_Task details_
Your answer must be the full set of records, copied exactly, with no pictures in it.

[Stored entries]
---------------

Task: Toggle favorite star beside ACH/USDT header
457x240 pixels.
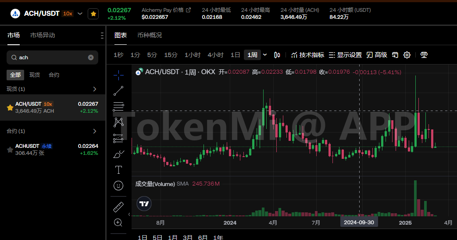Action: [93, 14]
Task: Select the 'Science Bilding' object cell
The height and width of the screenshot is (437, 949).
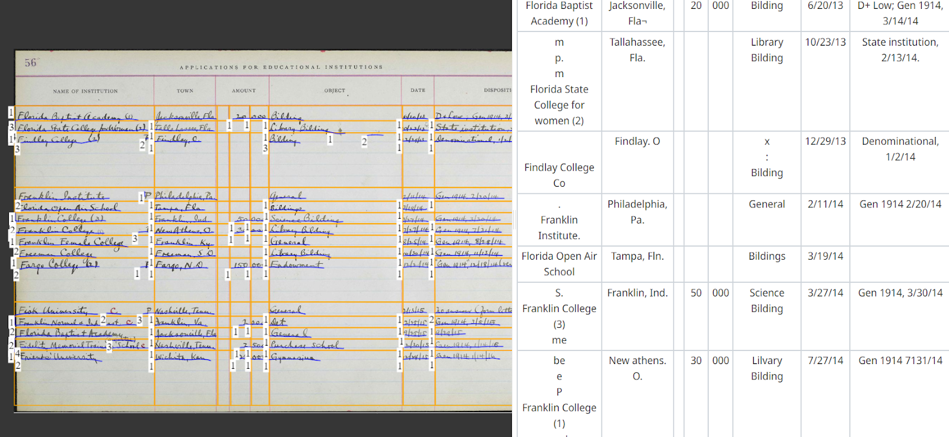Action: pos(766,301)
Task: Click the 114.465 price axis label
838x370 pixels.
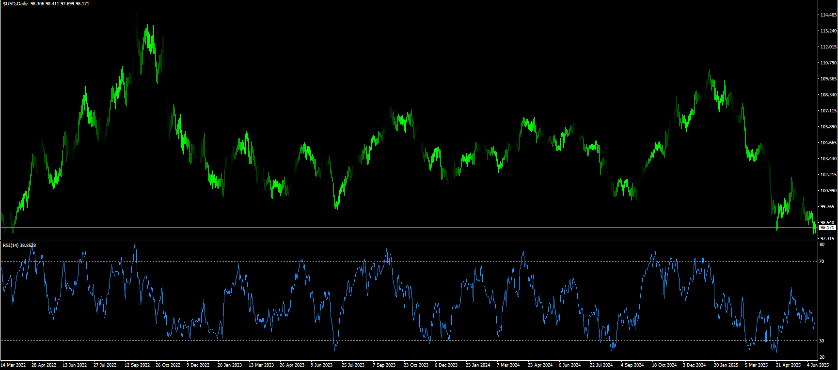Action: (828, 15)
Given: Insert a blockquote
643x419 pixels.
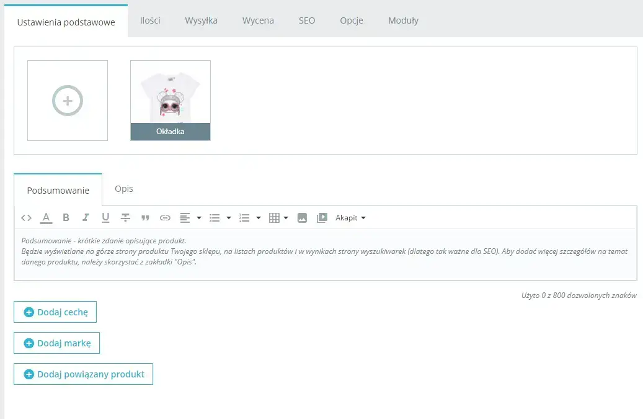Looking at the screenshot, I should point(145,218).
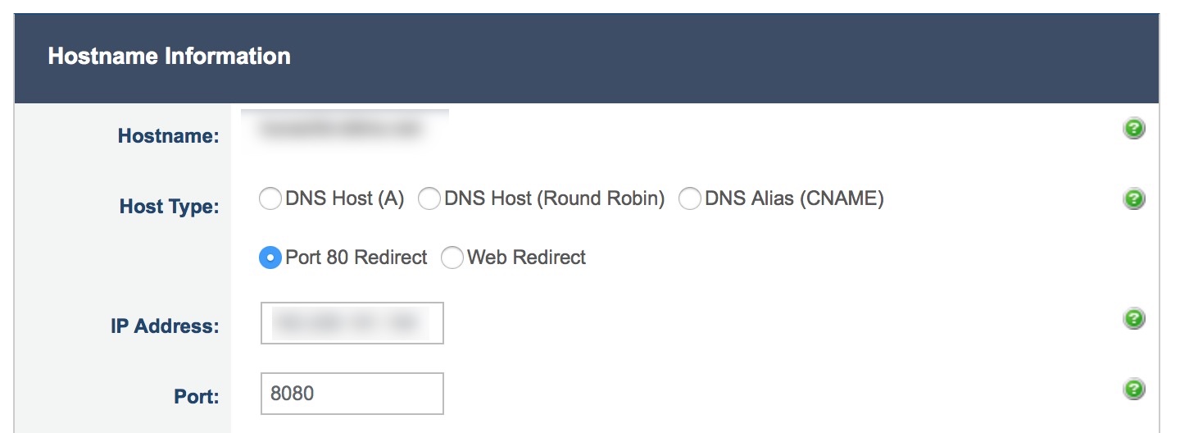1180x433 pixels.
Task: Click the IP Address help icon
Action: click(x=1134, y=319)
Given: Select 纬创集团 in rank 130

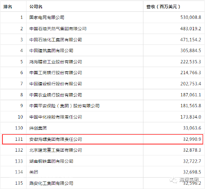Looking at the screenshot, I should click(x=38, y=128).
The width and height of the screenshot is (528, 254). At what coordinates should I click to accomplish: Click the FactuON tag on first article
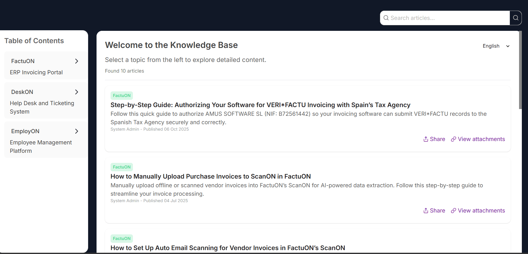coord(122,96)
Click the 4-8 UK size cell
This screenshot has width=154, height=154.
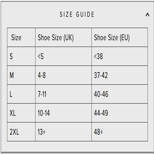coord(64,75)
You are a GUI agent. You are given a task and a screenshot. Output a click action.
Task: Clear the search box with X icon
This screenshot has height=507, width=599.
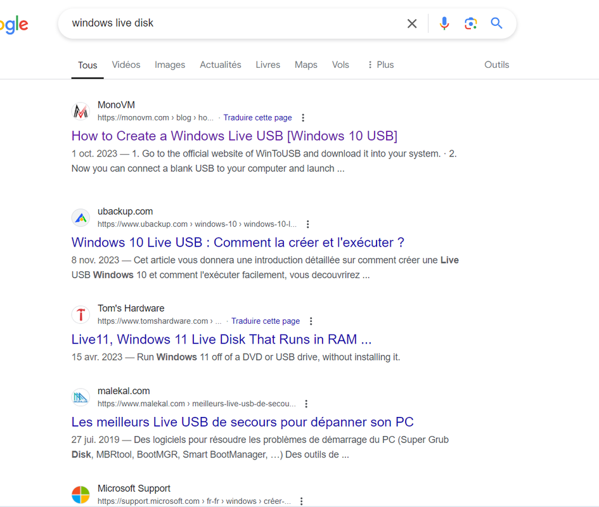click(412, 23)
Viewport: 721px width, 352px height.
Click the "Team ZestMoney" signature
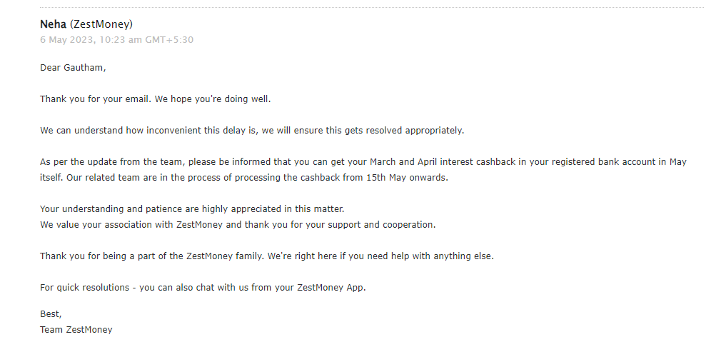click(x=76, y=330)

---------------

_Answer box_
Task: Toggle favorite star beside ACH/USDT header
457x240 pixels.
Action: [93, 14]
Task: Select the 'Science Bilding' object cell
The height and width of the screenshot is (437, 949).
Action: pos(766,301)
Task: Click the 114.465 price axis label
838x370 pixels.
Action: (828, 15)
Given: Insert a blockquote
643x419 pixels.
Looking at the screenshot, I should point(145,218).
1180x433 pixels.
Task: Click the IP Address help icon
Action: click(x=1134, y=319)
Given: Select 纬创集团 in rank 130

Looking at the screenshot, I should click(x=38, y=128).
The width and height of the screenshot is (528, 254). At what coordinates should I click to accomplish: Click the FactuON tag on first article
coord(122,96)
Click the 4-8 UK size cell
This screenshot has width=154, height=154.
coord(64,75)
You are a GUI agent. You are given a task and a screenshot. Output a click action.
Task: Clear the search box with X icon
This screenshot has height=507, width=599.
click(412, 23)
Viewport: 721px width, 352px height.
Click the "Team ZestMoney" signature
click(x=76, y=330)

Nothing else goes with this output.